My Thoughts: This book has ALL the feels. Each character resonates with the reader for a variety of reasons. Separated families reconnecting after X number of years might seem like a redundant story line but Runyan really does provide a fresh take. As with her previous titles, Runyan’s style is easy and enjoyable. While she covers hard topics this book is one not to be missed.
Beyond the Ghetto Gates
by Michelle Cameron
Published April 7, 2020 by She Writes Press
When French troops occupy the Italian port city of Ancona, freeing the city’s Jews from their repressive ghetto, it unleashes a whirlwind of progressivism and brutal backlash as two very different cultures collide. Mirelle, a young Jewish maiden, must choose between her duty―an arranged marriage to a wealthy Jewish merchant―and her love for a dashing French Catholic soldier.

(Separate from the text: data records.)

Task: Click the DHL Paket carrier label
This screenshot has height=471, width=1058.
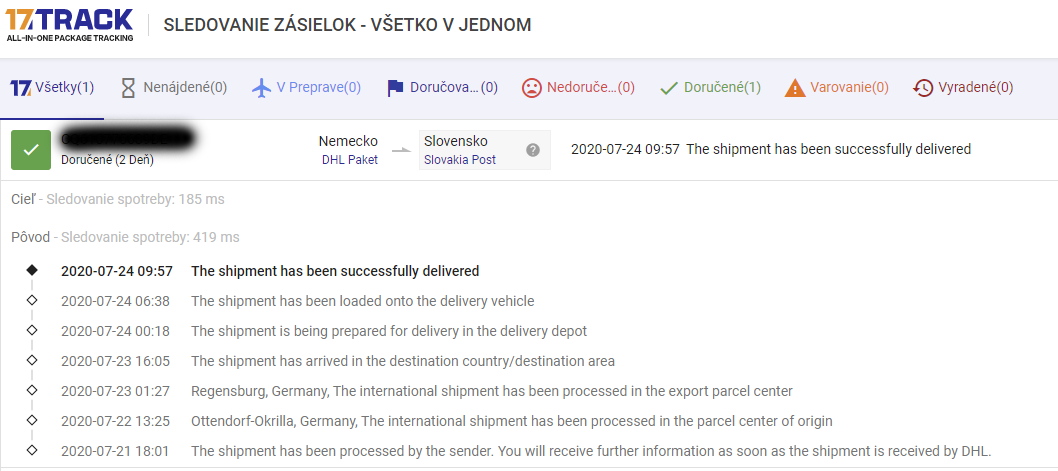Action: coord(349,160)
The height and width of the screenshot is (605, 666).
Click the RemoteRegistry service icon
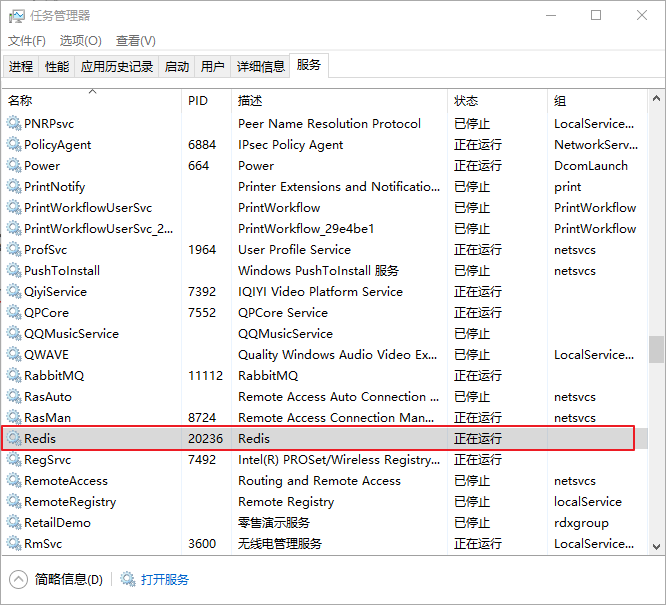tap(14, 502)
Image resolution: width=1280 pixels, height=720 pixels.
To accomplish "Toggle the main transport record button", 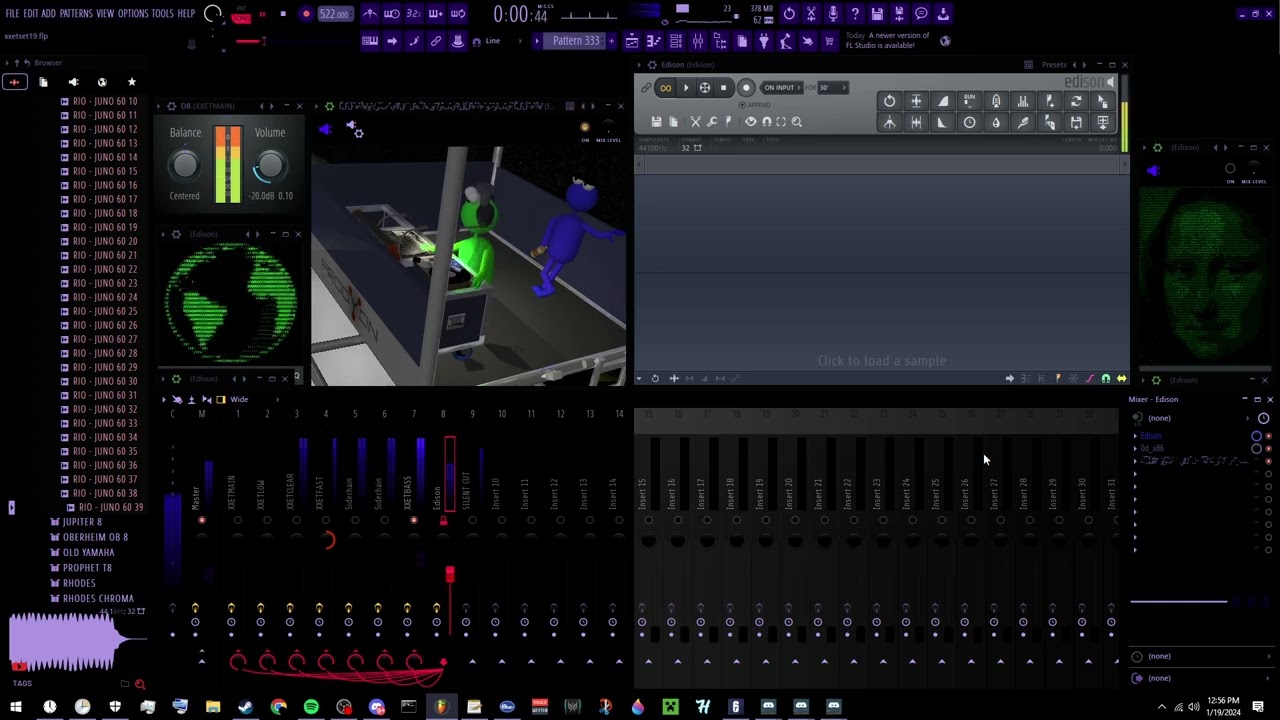I will click(306, 14).
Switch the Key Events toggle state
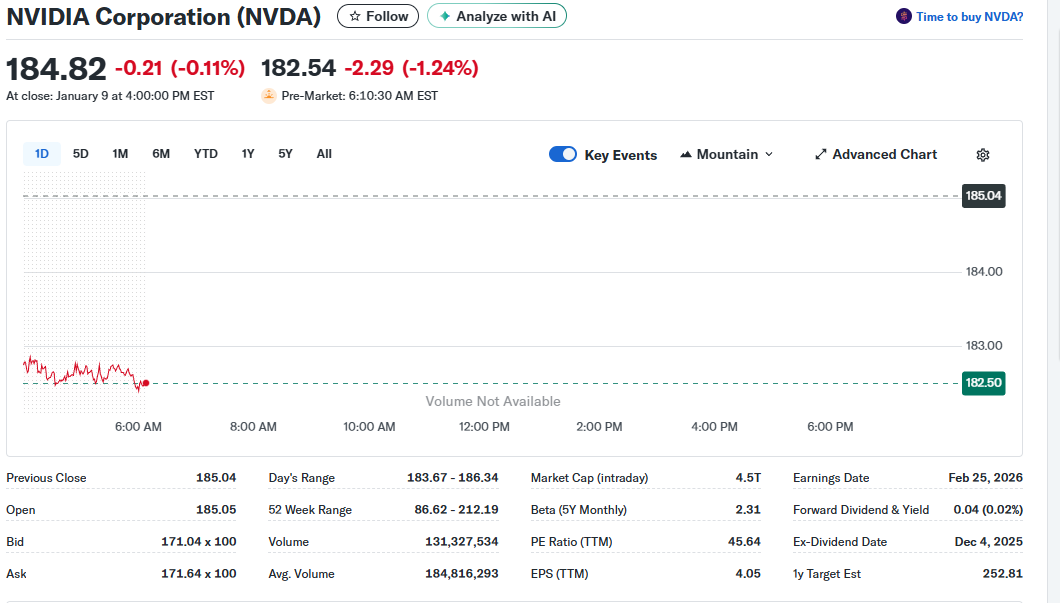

Meanwhile, Francesca, a devout Catholic, must decide if she will honor her marriage vows to an abusive and murderous husband when he enmeshes their family in the theft of a miracle portrait of the Madonna.
My Thoughts: Michelle Cameron gives readers a brilliantly researched and compelling story about Napoleon’s Italian campaign. I was engrossed by the characters and how their varying circumstances provided multiple perspectives by which the reader could fully comprehend the impact of the campaign. Cameron’s writing is richly elegant. War, forbidden love, religious prejudice, and courage- what isn’t to like?